Water pollution is linked to ecosystems that have water as their main element and is caused by multiple factors, including untreated wastewater from industrial, agricultural or civil activities that reaches rivers, lakes and seas.
The type of water pollution can be of a chemical, physical or microbiological nature and the consequences can compromise the health of the flora and fauna involved, up to humans, harming the ecosystem and water reserves for drinking use.
There are two main ways through which pollutants reach water: directly or indirectly. Direct pollution occurs when polluting substances are poured directly into watercourses without any purification treatment. The indirect route, on the other hand, takes place when the pollutants arrive in watercourses through the air or soil.
Organic pollutants in water resources: what we need to know
The study Persistent organic pollutants in water resources: Fate, occurrence, characterization and risk analysis, published on the The Science of the total environment, explained: "Persistent organic pollutants (POPs) are organic chemicals that can persist in the environment for a longer period due to their non-biodegradability.
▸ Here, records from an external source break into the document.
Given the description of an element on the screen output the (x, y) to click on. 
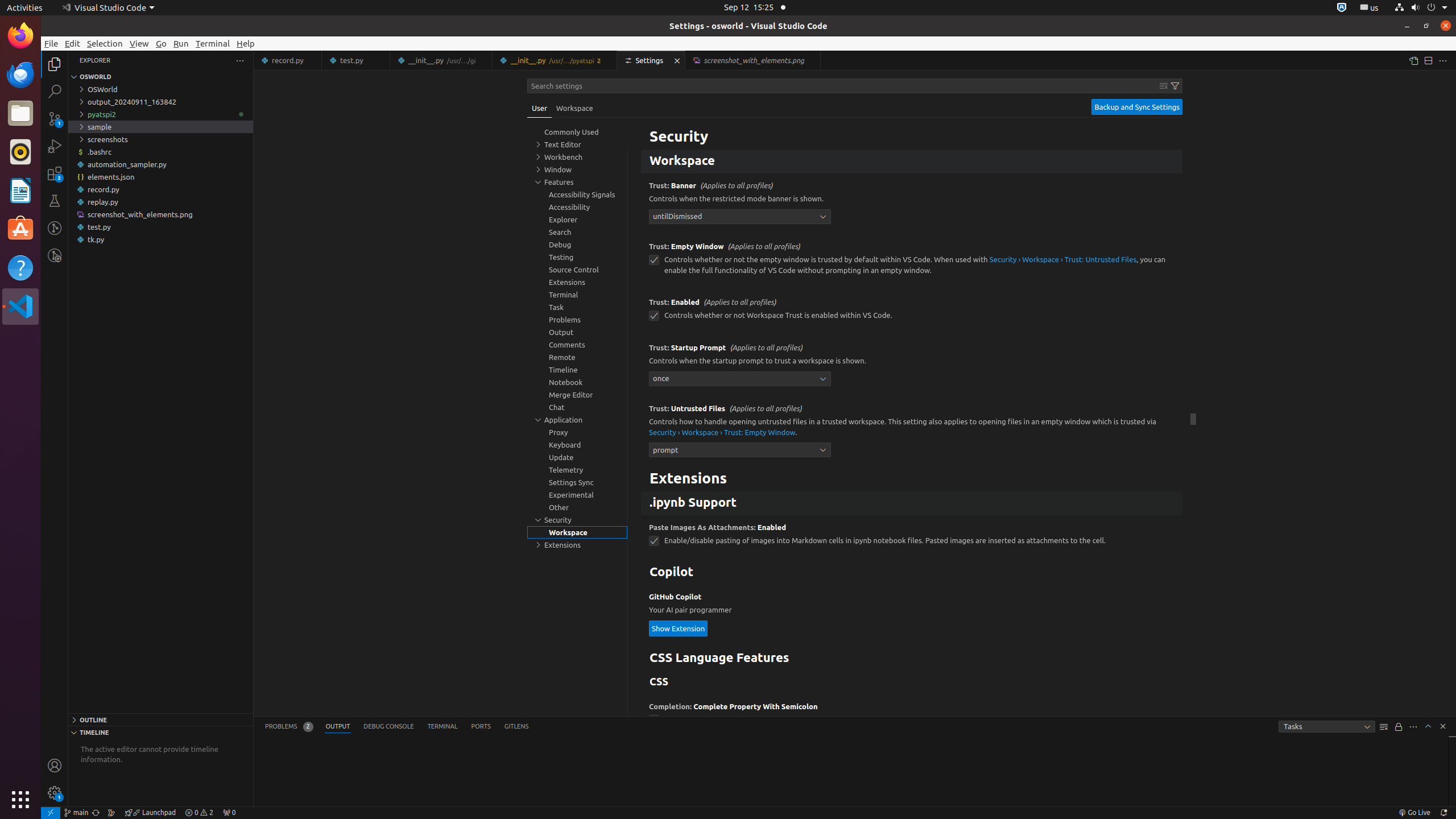
Other, group Element type: tree-item (577, 507)
Close (Ctrl+W) Element type: push-button (812, 60)
Security, group Element type: tree-item (577, 519)
Notifications Element type: push-button (1443, 812)
GitLens Inspect Element type: page-tab (54, 255)
Given the description of an element on the screen output the (x, y) to click on. 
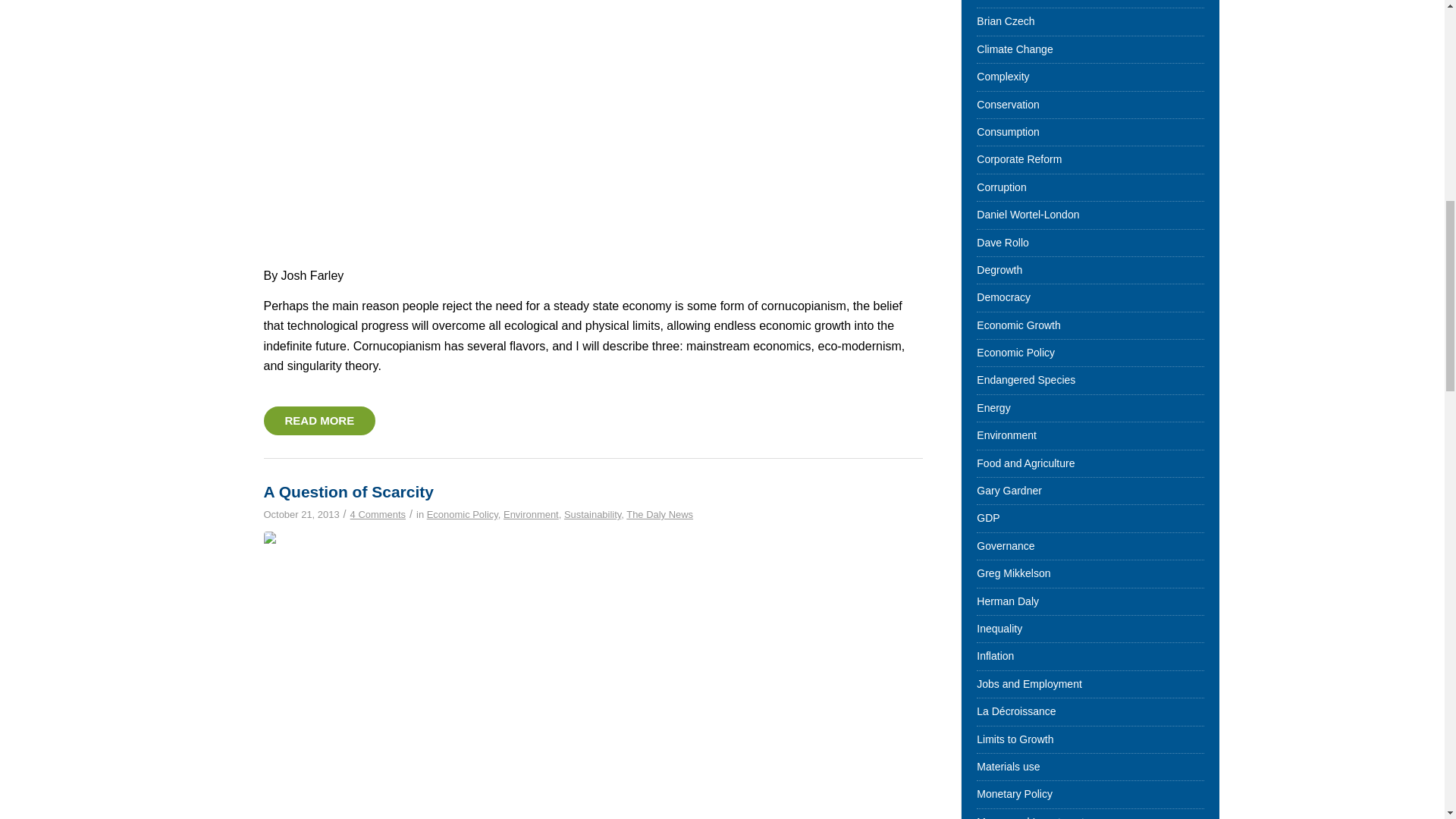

The pervasive and bio-accumulative behavior of POPs makes them highly toxic to the environmental species including plants, animals, and humans. The present review specifies the POP along with their fate, persistence, occurrence, and risk analysis towards humans.The different biological POPs degradation methods, especially the microbial degradation using bacteria, fungi, algae, and actinomycetes, and their mechanisms were described.
Moreover, the source, transport of POPs to the environmental sources, and the toxic nature of POPs were discussed in detail. Agricultural and industrial activities are distinguished as the primary source of these toxic compounds, which are delivered to air, soil, and water, affecting on the social and economic advancement of society at a worldwide scale.
This review also demonstrated the microbial degradation of POPs and outlines the potential for an eco-accommodating and cost-effective approach for the biological remediation of POPs using microbes. The direction for future research in eliminating POPs from the environmental sources through various microbial processes was emphasized."